L’islam ha svolto e ancora svolge un ruolo negativo nell’approccio che gli stati arabi adottano nei confronti di Israele e degli ebrei in generale. Sin dalla nascita dell’impresa sionista e dello stato di Israele, la maggioranza assoluta dei religiosi nel mondo musulmano ha stabilito che è haram, cioè qualcosa che è religiosamente proibito. Molti di loro hanno lanciato appelli, con diversi gradi di entusiasmo, a combattere e distruggere Israele, e alcuni hanno anche incoraggiato forme di terrorismo sanguinario. Sullo sfondo di questa tradizione anti-israeliana, spiccano in modo particolare le voci musulmane che esortano a normalizzare i rapporti con Israele.

Il Sudan, entrato di recente nella lista dei paesi musulmani che perseguono la pace con Israele, sebbene abbia introdotto circa un mese fa una separazione ufficiale tra stato e religione è ancora uno stato religioso dove la legge è basata sulla sharia. La popolazione sudanese è molto religiosa e i capi religiosi esercitano una notevole influenza sulla vita pubblica.

La lotta fra alti esponenti religiosi sudanesi sulla normalizzazione con Israele fa parte della “pena di pace” del paese. Il Consiglio ufficiale sudanese per le fatwa ha emesso una sentenza in cui si afferma che l’islam proibisce di stabilire relazioni con lo stato ebraico.

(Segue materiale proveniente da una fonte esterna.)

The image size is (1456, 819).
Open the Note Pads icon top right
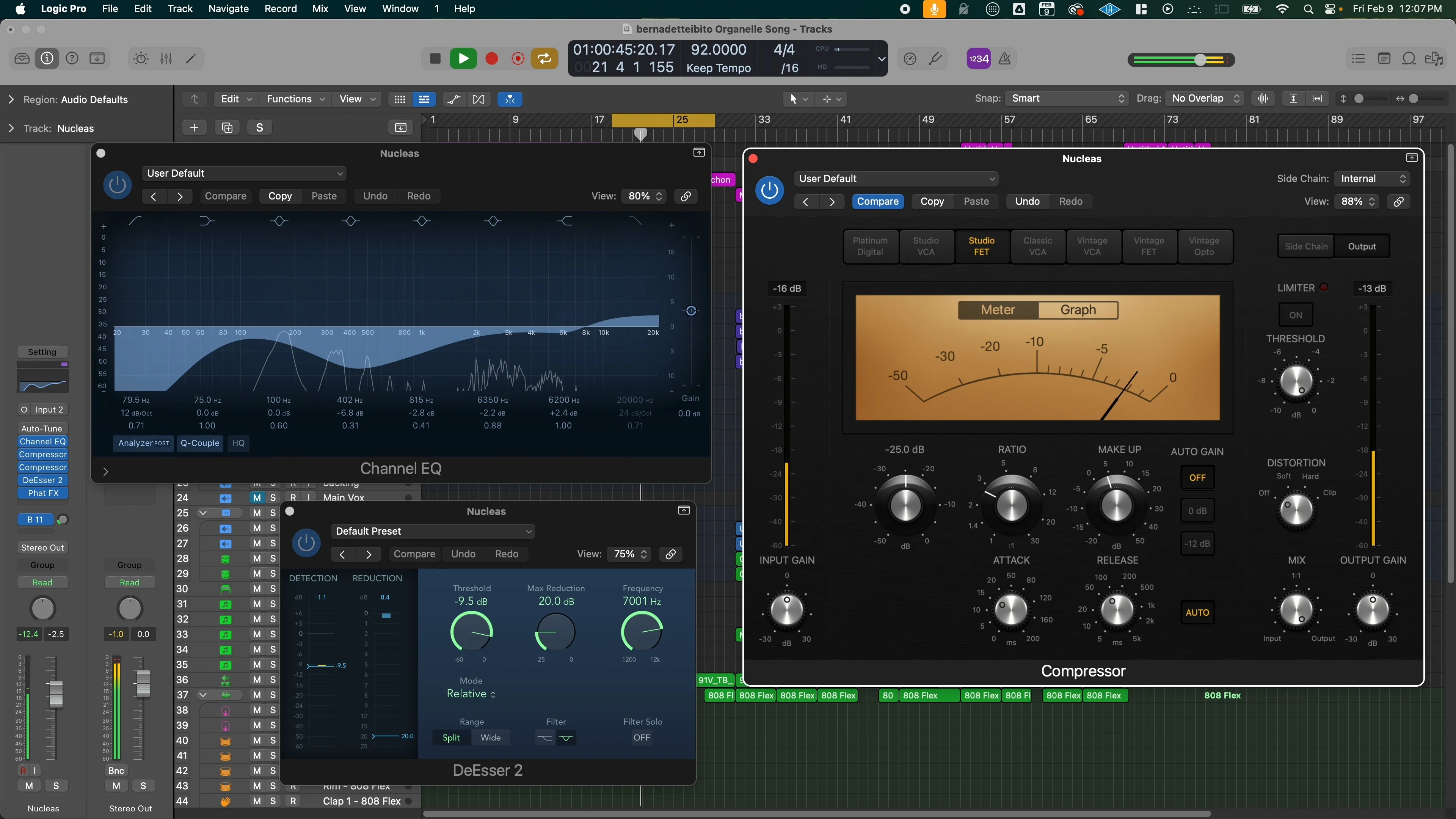click(x=1384, y=59)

Un corso di ebraico on-line del Citizen Café di Tel Aviv. Tra i partecipanti, Maysoon Hameed di Abu Dhabi (prima a sinistra nella fila centrale)

Per tutta risposta, uno dei massimi religiosi del paese ha emesso una contro-fatwa che afferma che, siccome l’islam favorisce la sulha o “rappacificamento”, non vi è alcun divieto a relazioni con Israele e queste sono persino desiderabili se servono gli interessi sudanesi.

Lo sviluppo più significativo ha avuto luogo in Arabia Saudita, che è governata dalla legge della sharia e i cui legislatori, membri del Consiglio della Shura (“i saggi”), hanno una grande influenza sulla sfera pubblica. Quando l’imam della Grande Moschea della Mecca, uno dei massimi religiosi non solo dell’Arabia Saudita ma dell’intero mondo musulmano, ha affermato in un sermone del venerdì di qualche tempo fa che l’islam è una religione di pace che vede con favore i rapporti con gli ebrei e con la religione ebraica, ha dato una scossa potente al mondo musulmano, e c’è chi ha interpretato la sua dichiarazione come una luce verde a un futuro disgelo di Riad verso Gerusalemme. Non basta. Ultimamente il principe ereditario saudita Muhammad bin Salman ha costantemente designato religiosi moderati nel Consiglio della Shura, compreso uno che da diversi anni caldeggia la normalizzazione con ebrei e israeliani.

I capi religiosi svolgono un ruolo chiave nella gestione degli stati che hanno recentemente fatto pace con Israele. Senza di loro, quand’anche si arrivasse alla normalizzazione, essa non potrebbe evolversi in relazioni strette e calorose. una cosa che fino a non molto tempo fa sembrava pura fantasia e ora appare più reale che mai.